Extra input features give worse loss?

Pomo · July 16, 2019, 6:14pm

Here’s a counter-intuitive situation I found while working on a real-life problem. I do not understand it.

The highly simplified version:
X is a set of training vectors, each with length n.
T is the target, a single number for each vector X.

Y = Linear(n, 1)(X)
loss = MSELoss(Y, T)

The above model trains well using ADAM and seems to converge onto a minimum loss. It’s just a linear regression of vector X onto T.

Next, I append to X, m more numbers that I think will help predict T better. In other words, X’ now contains what it did before plus extra information.

Y = Linear(n+m, 1)(X’)
loss = MSELoss(Y, T)

This model trains more slowly, as expected, because it has m more parameters. However, it lands on a significantly higher loss than than the model with shorter inputs.

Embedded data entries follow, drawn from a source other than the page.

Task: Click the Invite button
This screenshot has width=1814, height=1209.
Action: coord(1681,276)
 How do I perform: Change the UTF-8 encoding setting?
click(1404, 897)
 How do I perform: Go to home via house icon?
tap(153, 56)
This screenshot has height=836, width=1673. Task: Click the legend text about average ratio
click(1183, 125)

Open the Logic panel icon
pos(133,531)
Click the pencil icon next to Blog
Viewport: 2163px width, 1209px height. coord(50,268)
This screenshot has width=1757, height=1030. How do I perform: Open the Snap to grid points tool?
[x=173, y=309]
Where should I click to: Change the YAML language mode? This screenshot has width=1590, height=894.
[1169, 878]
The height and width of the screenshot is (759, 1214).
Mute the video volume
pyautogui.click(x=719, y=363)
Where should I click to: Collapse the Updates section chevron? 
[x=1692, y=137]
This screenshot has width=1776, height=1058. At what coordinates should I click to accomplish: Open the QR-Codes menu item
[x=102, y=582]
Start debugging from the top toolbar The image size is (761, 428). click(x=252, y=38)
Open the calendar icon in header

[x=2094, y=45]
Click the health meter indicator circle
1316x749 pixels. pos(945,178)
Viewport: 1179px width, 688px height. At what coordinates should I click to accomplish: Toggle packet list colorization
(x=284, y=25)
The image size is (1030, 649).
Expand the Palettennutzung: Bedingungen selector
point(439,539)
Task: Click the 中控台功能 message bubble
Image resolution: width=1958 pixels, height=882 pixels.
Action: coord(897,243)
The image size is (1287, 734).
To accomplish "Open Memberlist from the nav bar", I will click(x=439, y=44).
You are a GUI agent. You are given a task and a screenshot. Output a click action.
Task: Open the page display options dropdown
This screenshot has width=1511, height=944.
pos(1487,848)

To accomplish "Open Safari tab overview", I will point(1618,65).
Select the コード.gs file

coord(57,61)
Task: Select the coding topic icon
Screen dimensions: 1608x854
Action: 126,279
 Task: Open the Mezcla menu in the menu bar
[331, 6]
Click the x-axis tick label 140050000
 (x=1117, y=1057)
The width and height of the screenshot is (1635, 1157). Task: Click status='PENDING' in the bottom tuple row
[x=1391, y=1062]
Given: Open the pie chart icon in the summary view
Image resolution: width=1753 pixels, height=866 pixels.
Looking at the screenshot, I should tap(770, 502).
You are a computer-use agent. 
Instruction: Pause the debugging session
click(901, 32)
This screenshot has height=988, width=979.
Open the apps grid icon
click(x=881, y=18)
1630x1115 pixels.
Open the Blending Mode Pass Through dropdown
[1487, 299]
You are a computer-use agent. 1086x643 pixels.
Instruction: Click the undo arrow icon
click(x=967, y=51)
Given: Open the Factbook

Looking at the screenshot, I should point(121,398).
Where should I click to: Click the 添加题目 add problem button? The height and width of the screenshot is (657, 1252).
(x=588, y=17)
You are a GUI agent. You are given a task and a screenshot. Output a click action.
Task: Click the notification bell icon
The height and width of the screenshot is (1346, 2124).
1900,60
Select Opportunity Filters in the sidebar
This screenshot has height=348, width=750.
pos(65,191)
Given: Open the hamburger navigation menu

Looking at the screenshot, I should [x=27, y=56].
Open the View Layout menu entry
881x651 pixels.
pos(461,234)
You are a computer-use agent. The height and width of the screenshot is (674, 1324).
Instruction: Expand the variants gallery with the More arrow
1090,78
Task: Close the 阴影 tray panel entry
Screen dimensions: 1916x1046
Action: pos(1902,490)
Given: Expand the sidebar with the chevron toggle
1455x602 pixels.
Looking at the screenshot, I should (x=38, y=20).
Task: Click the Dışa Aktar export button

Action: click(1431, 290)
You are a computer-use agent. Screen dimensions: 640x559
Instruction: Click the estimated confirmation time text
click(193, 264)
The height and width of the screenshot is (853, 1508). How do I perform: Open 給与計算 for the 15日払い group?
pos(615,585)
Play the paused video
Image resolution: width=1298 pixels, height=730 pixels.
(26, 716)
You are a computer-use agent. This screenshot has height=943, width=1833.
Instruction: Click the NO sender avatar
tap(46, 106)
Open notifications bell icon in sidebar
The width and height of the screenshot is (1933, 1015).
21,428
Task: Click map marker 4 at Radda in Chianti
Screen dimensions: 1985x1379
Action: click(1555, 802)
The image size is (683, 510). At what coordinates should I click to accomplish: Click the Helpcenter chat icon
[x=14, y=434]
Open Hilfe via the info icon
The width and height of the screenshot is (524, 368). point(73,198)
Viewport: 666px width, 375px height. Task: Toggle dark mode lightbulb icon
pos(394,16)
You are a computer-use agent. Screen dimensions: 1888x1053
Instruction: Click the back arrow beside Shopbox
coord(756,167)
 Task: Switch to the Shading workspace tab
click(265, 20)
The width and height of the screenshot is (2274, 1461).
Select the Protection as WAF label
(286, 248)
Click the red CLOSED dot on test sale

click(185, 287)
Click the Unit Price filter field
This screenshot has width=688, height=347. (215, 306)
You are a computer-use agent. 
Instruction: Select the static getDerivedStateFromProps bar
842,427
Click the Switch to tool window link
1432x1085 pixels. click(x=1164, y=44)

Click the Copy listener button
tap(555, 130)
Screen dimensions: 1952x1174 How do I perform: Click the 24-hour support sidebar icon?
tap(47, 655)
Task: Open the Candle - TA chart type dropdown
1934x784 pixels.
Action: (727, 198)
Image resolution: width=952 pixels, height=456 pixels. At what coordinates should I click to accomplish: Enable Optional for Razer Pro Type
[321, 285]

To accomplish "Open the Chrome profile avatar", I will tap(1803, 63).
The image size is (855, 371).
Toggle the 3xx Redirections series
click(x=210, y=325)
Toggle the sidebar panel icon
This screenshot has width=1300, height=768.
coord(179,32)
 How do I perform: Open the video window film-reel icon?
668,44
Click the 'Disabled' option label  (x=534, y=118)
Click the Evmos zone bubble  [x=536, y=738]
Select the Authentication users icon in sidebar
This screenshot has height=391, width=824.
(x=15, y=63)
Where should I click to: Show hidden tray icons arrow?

I’d think it should be at least as good as the first model. In fact, if Linear just finds zero for the parameters corresponding to the extra information, it would exactly match the first situation. But training does not find even this.

What’s going on here? Can anyone explain?

P.S. The extra values in X’ are correlated with (not identical to) what what was already in X. Maybe this is a piece of the puzzle.

kushaj · July 17, 2019, 6:30am

With MSELoss you cannot get 0 for your parameter values. You have to use L1 loss. Also, the linear model is underfitting when add more features as it does not have enough capacity to learn your data.

Pomo · July 19, 2019, 11:23pm

Thanks for taking the time to reply.

I see your point that MSELoss can’t make weights reach zero, because their gradients go to zero. They can though get arbitrarily close to zero even with MSELoss. In any case, I tried L1Loss. It trains a small amount faster than MSELoss but converges to exactly the same solutions for weights in both cases.

Next, I tried an experiment:

Make a toy test case with two inputs (a), and six inputs (b), including the original two.
Train (a) until loss is stable. Train (b) for 10x as long. Again, the loss for (a) is slightly lower than that for (b). However, the weights for the original two inputs are very different between (a) and (b).
For case (b), insert the best weights and bias found in case (a), setting the other four weights to zero.
As expected, the loss for case (b) starts out the same as for case (a).
From this starting point, train (b). This time, however, the loss for (b) does go less than the loss for (a), as one would expect. The weights ultimately found by (b) are just about the same as those found by (b) with random initializations, not the ones it was initialized with.

Conclusions:

I did not train (b) long enough to see its loss go below (a)'s loss, even though it was trained much longer. I was wrong in my original conclusion.
The model with 6 features trained much, much, much slower than the one with 2 features.
It was faster overall to train first with two features, and then use those weights to initialize the features in common with a larger model. Maybe this concept will prove to be useful someday, provided you can find a way to transfer weights from a simpler model into a more complex one. (It was possible for this particular example.)